INPUT RECORDS below:

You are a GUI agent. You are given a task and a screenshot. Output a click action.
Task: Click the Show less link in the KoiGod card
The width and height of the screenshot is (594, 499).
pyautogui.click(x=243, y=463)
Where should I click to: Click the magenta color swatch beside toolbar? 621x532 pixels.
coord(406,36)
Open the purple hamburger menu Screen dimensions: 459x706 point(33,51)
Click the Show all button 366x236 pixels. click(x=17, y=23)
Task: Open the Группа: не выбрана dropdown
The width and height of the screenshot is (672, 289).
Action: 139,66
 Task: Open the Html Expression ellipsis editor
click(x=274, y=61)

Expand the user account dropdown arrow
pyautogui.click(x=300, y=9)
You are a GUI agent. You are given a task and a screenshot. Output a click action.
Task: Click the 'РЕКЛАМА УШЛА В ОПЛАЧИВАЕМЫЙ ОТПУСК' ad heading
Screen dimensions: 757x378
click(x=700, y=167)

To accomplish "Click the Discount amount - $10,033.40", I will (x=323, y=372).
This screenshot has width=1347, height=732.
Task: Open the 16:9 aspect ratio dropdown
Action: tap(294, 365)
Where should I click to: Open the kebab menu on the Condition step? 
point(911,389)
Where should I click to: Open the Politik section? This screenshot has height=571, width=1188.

End of INPUT RECORDS.

— GOAL OF THE EXERCISE —
When a line in the data above contains the string "Show", copy that line.

— ANSWER TO THIS EXERCISE —
Task: Click the Show less link in the KoiGod card
Click the Show all button 366x236 pixels. click(x=17, y=23)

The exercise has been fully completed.